Liability Coverage for Police K-9s

The responsibility to respond to our members' coverage questions and provide coverage interpretation primary falls on OMAG’s Underwriting and Member Services Departments with support provided by OMAG’s Legal and Risk Management Departments. Providing a clear and consistent response to these inquiries is always our goal.

Our members occasionally ask, “Does the Municipal Liability Protection Plan provide coverage for our police department K-9s? And is there coverage provided when they are off duty?

The OMAG Municipal Liability Protection Plan does provide automatic general liability coverage for your K-9s while on duty. OMAG requires the K-9 and the handler to maintain their CLEET certification. 

One example of how our coverage might work would be: Let’s say the dog is trained to be passive in his response by barking or going on point to indicate he recognizes something, and damage occurs when he jumps on a vehicle. This damage would not be expected, as the normal passive response would not lead to any damage occurring. A third party can file a claim for their damages in this instance.

In another instance, if the dog is trained to respond to drug search in an aggressive manner (by jumping up onto the vehicle to indicate something has been found) and damages the vehicle, then the OMAG policy would not provide coverage.  In this case the officer should take measures (cover paws) if he knows that the dog will respond by jumping on the vehicle. This would be damage that would be expected or intended and is excluded on the policy.

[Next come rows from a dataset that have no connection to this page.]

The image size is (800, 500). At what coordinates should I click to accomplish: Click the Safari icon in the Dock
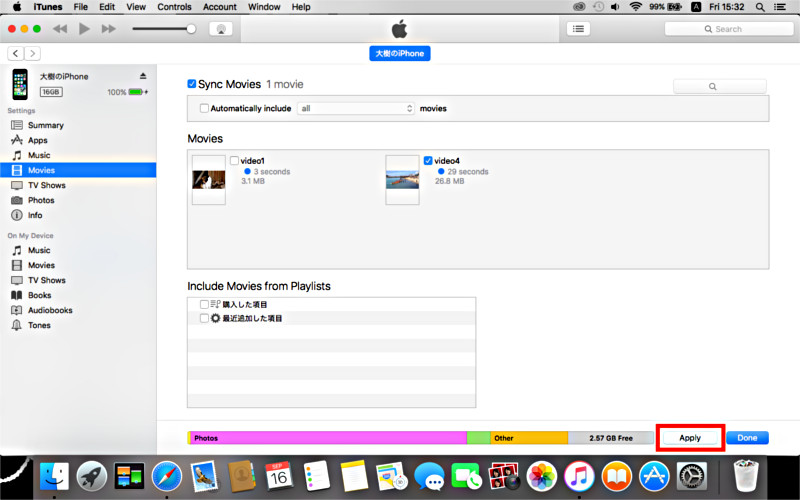click(166, 476)
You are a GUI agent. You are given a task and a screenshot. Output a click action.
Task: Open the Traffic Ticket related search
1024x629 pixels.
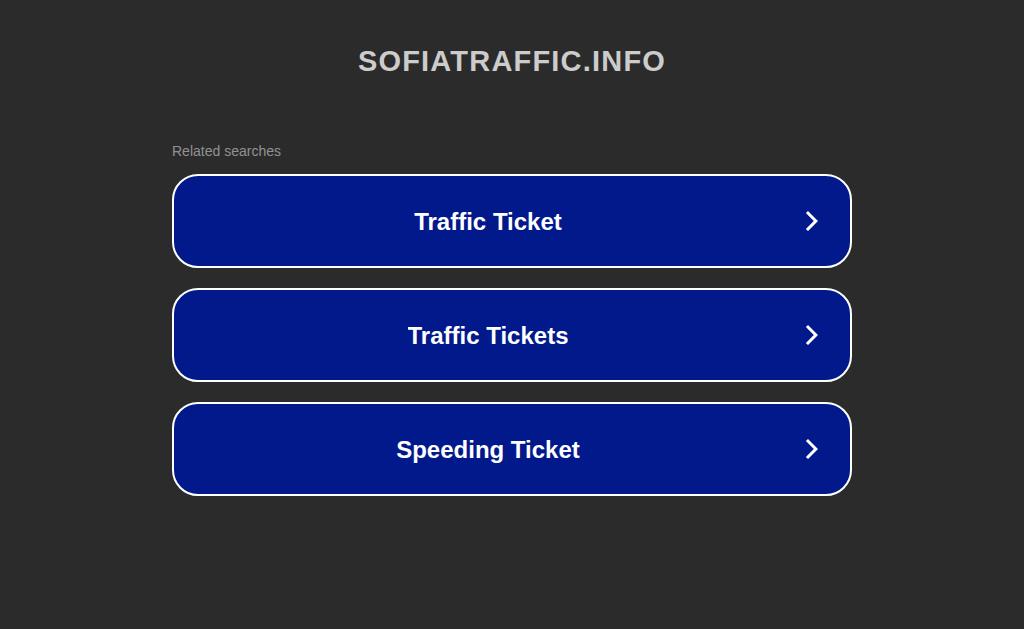511,221

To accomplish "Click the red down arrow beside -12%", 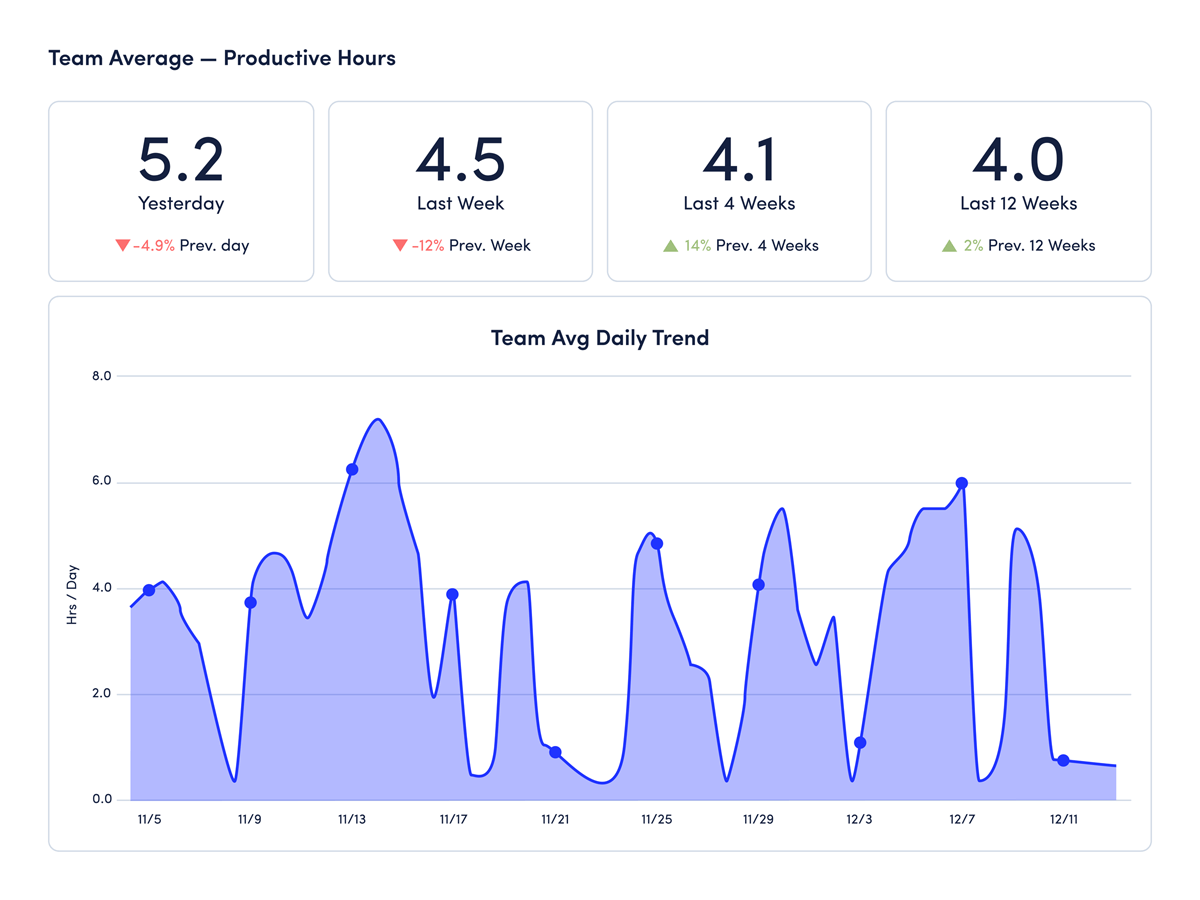I will (x=400, y=245).
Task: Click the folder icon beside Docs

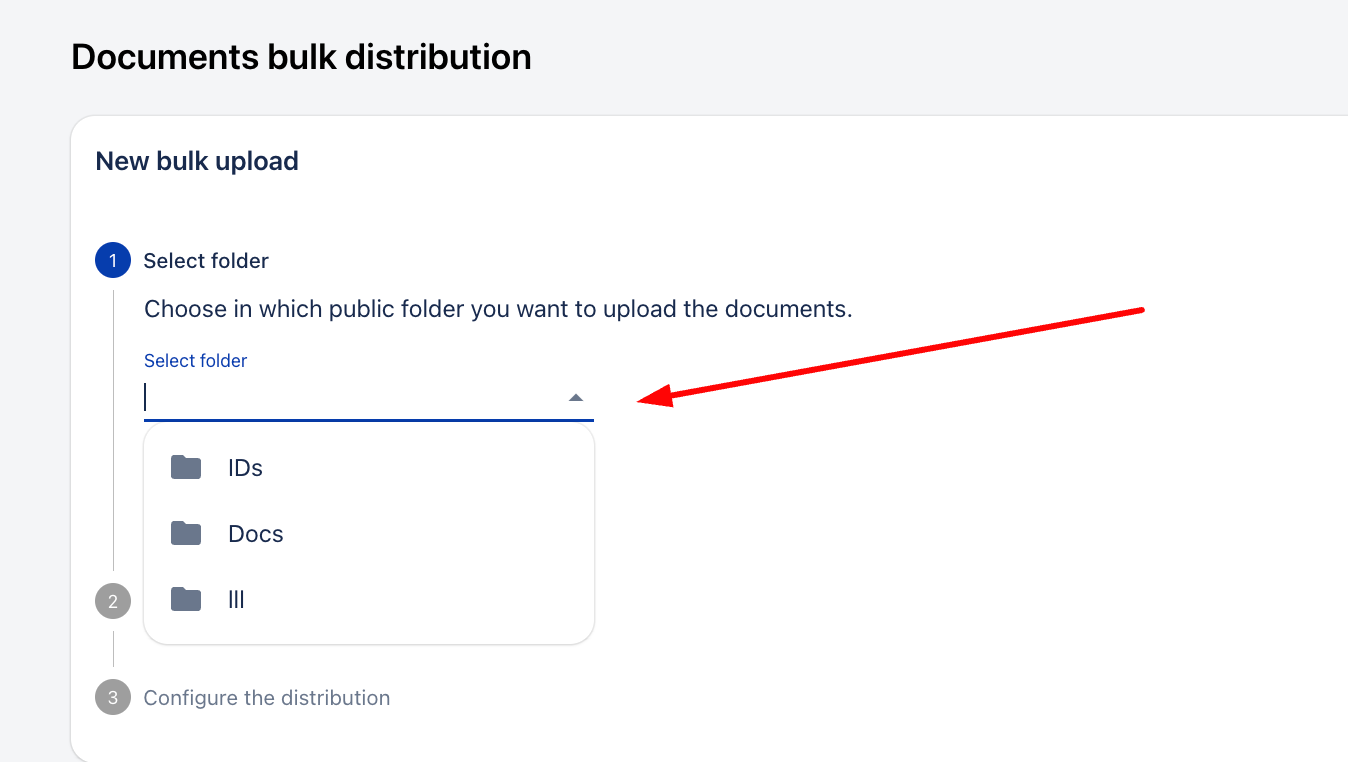Action: click(186, 534)
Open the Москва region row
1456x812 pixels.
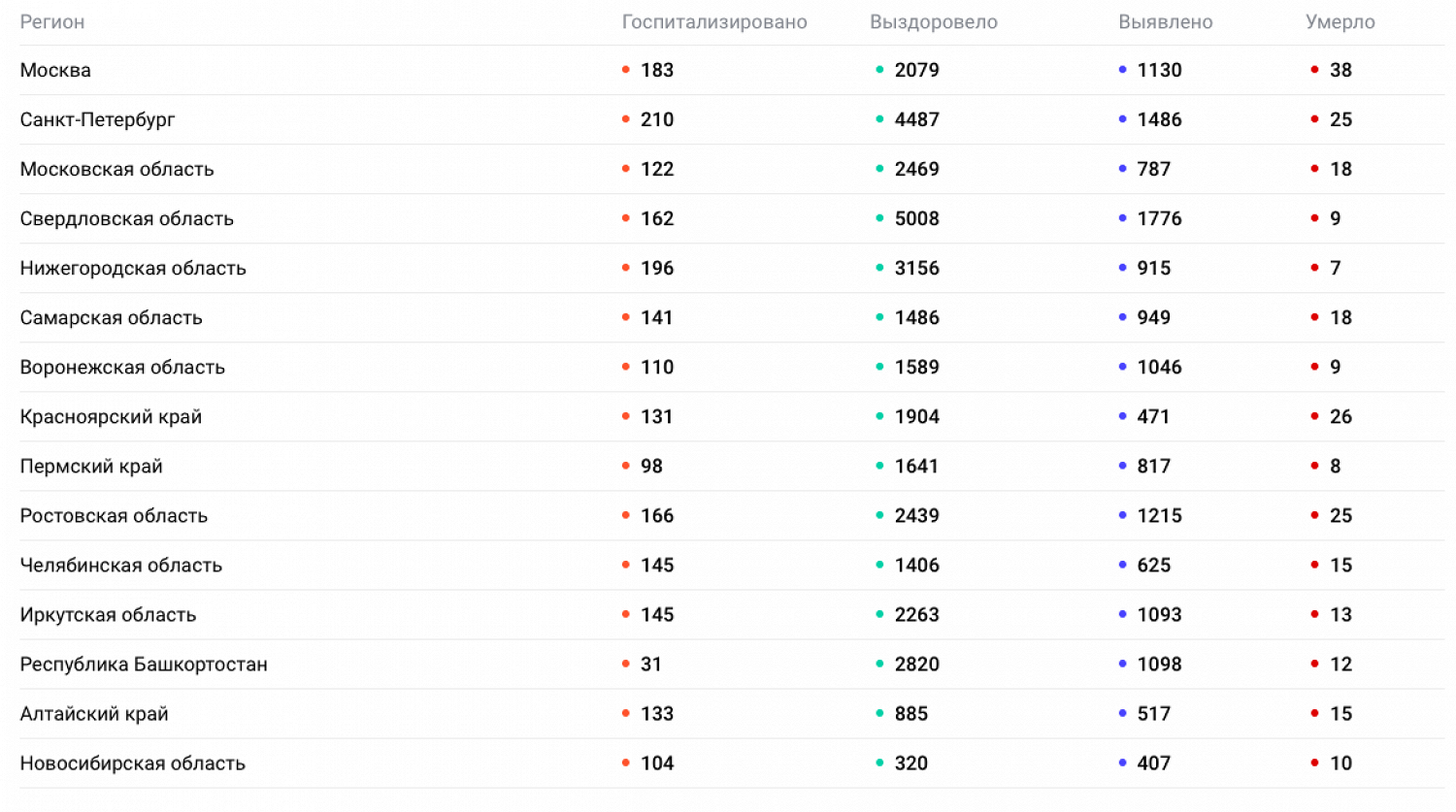click(x=55, y=70)
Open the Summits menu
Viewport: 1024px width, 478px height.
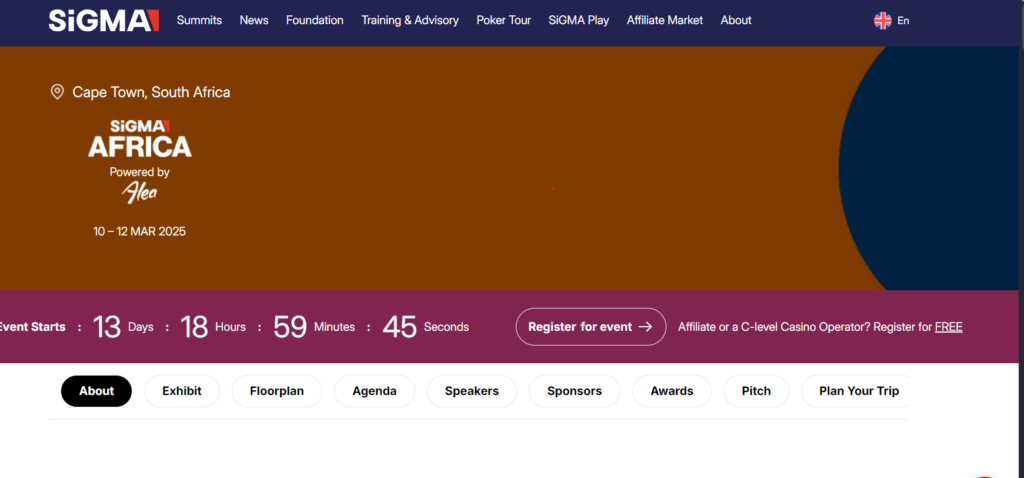pyautogui.click(x=199, y=20)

When the K-9 is off duty and being kenneled, it is important to remember that the OMAG policy would respond to a claim filed for bodily injury or property damages only if the K-9 is being kenneled on city property. If the K-9 is being kenneled at a private residence, that individual’s homeowner’s policy would respond, should bodily injury or property damage occur. 

The OMAG policy does not provide coverage for animal mortality, but we do have a market that provides for that type of policy/coverage separately if you should be interested.